## Source extract

════════════════════

Ticket #15 (open enhancement)
Improve URL validation
- Created: 2010-05-25 22:29:38
- Reported by: Reines
- Assigned to: ridgerunner
- Milestone: 2.0-alpha5
- Component: parser
- Priority: normal
The regular expression in the parser to match URLs could be improved, to handle IPv6 addresses for example.
It would also be smart to add URL validation to the URL field in users profiles, since some people seem to put stupid things in there which causes an invalid link (i.e. http://hello%20there) to be generated in their profile.
History
Franz 2010-05-25 22:38:37
Reference topic (for developers): http://fluxbb.org/forums/viewtopic.php?id=3729
Reines 2010-06-28 16:28:33
Although this is marked for 1.4.1 it isn't exactly high priority so I think we'd be best doing this properly rather than rushing it.
taylorchu 2011-02-10 00:35:02
regexp would be really long to handle all the cases.
here is my solution:
isURL($url)
{
$oldURL = parse_url($url);
if($oldURL === false)
return false;
$newURL = '';
if(!isset($oldURL['scheme']))
return false;
$newURL += $oldURL['scheme'] + '://';
if(!isset($oldURL['host']))
return false;
$newURL += $oldURL['host'];
if(isset($oldURL['path']))
$newURL += $oldURL['path'];
if(isset($oldURL['query']))
$newURL += '?' + $oldURL['query'];
if(isset($oldURL['anchor']))
$newURL += '#' + $oldURL['anchor'];
return $url === $newURL;
}taylorchu 2011-02-10 00:41:14
here is a less strict solution(I prefer this one.)
The idea is that if it is a valid url, after slicing it and putting all pieces back together, it should still be itself.
isURL($url)
{
$oldURL = parse_url($url);
if($oldURL === false)
return false;
$newURL = '';
if(isset($oldURL['scheme']))
$newURL += $oldURL['scheme'] + '://';
if(isset($oldURL['host']))
$newURL += $oldURL['host'];
if(isset($oldURL['path']))
$newURL += $oldURL['path'];
if(isset($oldURL['query']))
$newURL += '?' + $oldURL['query'];
if(isset($oldURL['anchor']))
$newURL += '#' + $oldURL['anchor'];
return $url === $newURL;
}Reines 2011-02-10 00:42:44
It isn't just a case of validating, we also need to make URLs to make do_clickable work.
Also, to quote php.net:
This function is not meant to validate the given URL
ridgerunner 2011-02-10 01:24:56
See new "url_valid()" function in the new parser code (in functions.php). This function validates and decomposes a URI into its various components and returns an associative array containing the components. There is also a new do_clickable function replacement: "Linkify()". Both new functions are located at the end of functions.php.
ridgerunner 2011-03-12 04:16:12
I've added "url_valid()" to functions.php.
This function correctly validates HTTP, HTTPS, FTP and FTP URLs. It is used by the new parser, but I'm not sure where it might be used elsewhere. (I'm not going to hack on the old parser.)
For details on how the regular expressions were assembled, refer to my article: Regular Expression URI Validation
Franz 2011-03-12 09:22:16
- Milestone changed from 1.4.6 to 1.4.5.

════════════════════

Stored items
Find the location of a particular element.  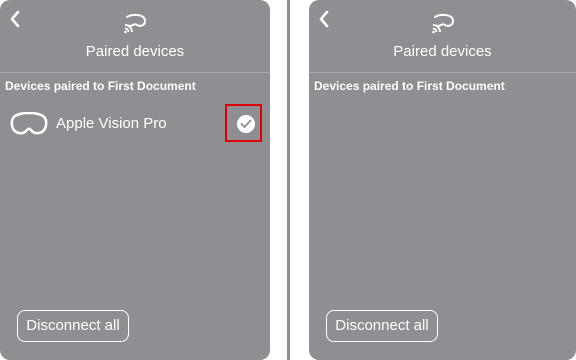

vision-pro-headset-icon is located at coordinates (29, 124).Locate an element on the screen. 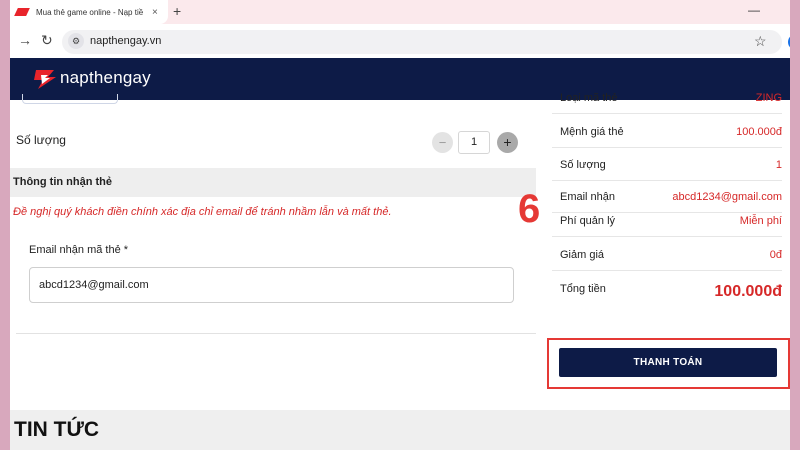 This screenshot has width=800, height=450. summary-row-discount: Giảm giá 0đ is located at coordinates (667, 256).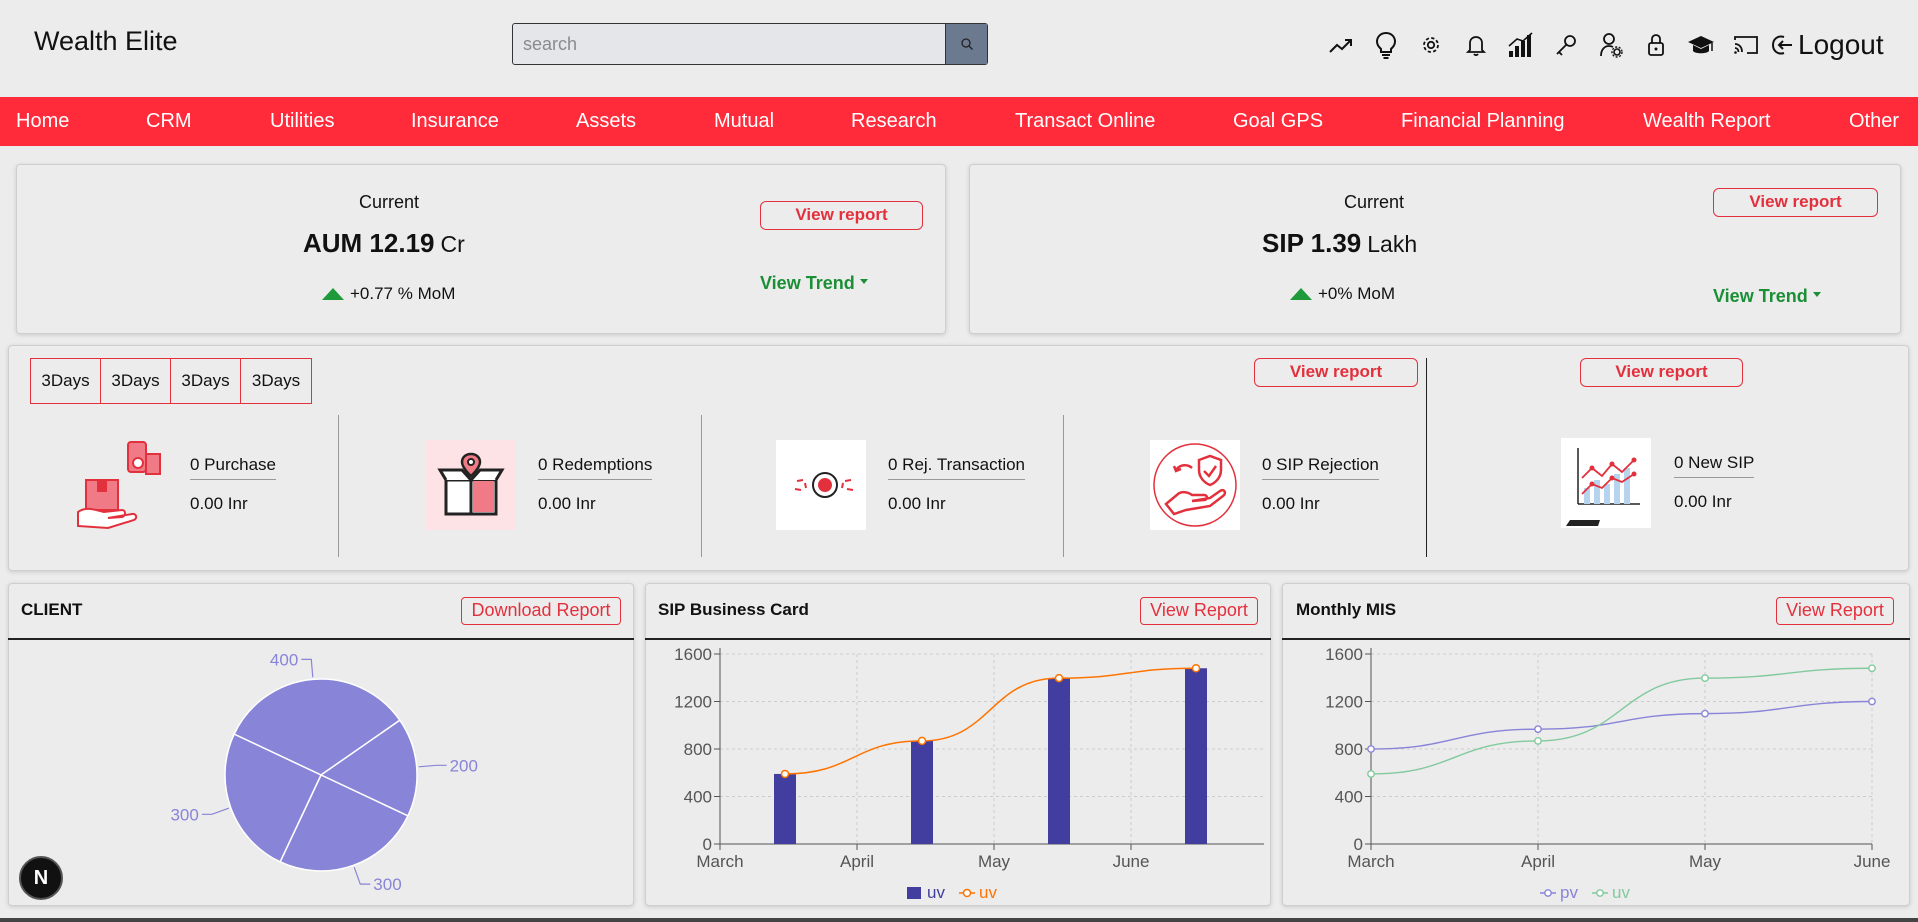 The image size is (1918, 922). I want to click on logout-icon, so click(1782, 45).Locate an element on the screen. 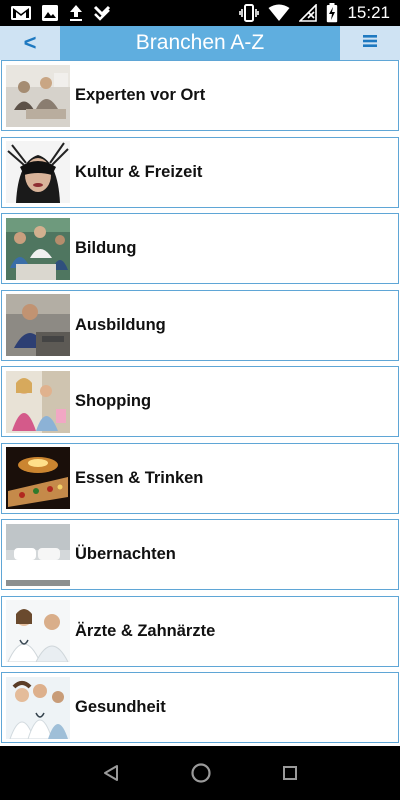  gmail-icon is located at coordinates (21, 13).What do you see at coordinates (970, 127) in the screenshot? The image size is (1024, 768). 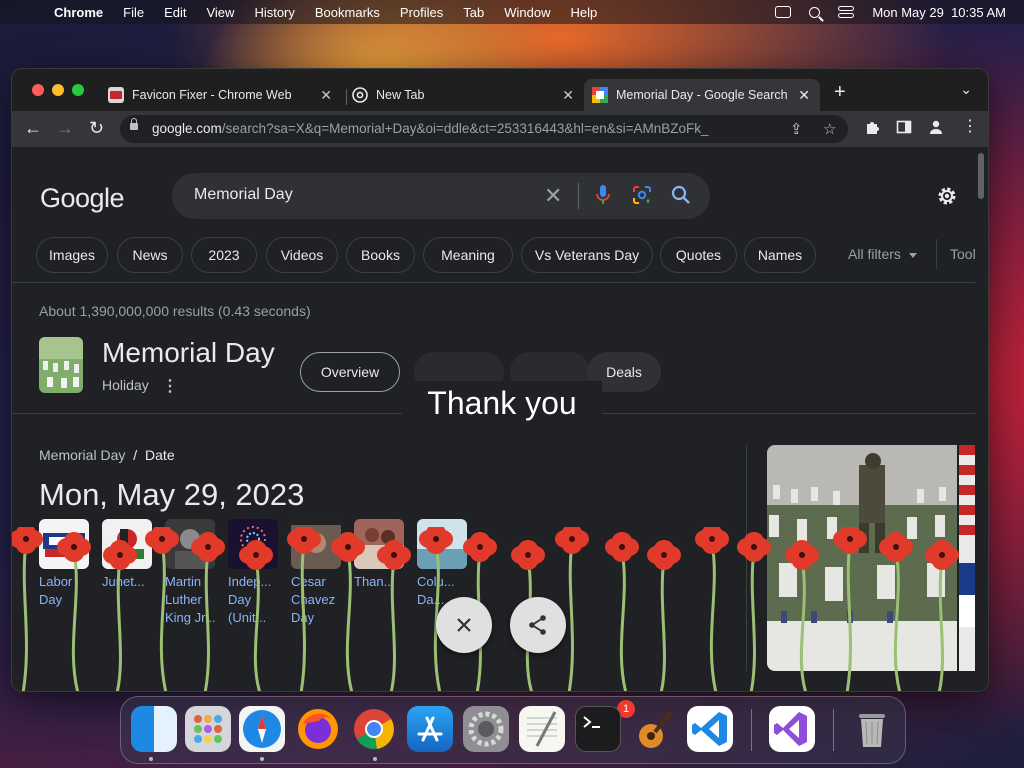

════════════════════

Duplicate the section of the URL validation ticket between "taylorchu 2011-02-10 00:35:02" and "if(!isset($oldURL['scheme']))", inclusive, keeping every word and character unchanged.

taylorchu 2011-02-10 00:35:02
regexp would be really long to handle all the cases.
here is my solution:
isURL($url)
{
$oldURL = parse_url($url);
if($oldURL === false)
return false;
$newURL = '';
if(!isset($oldURL['scheme']))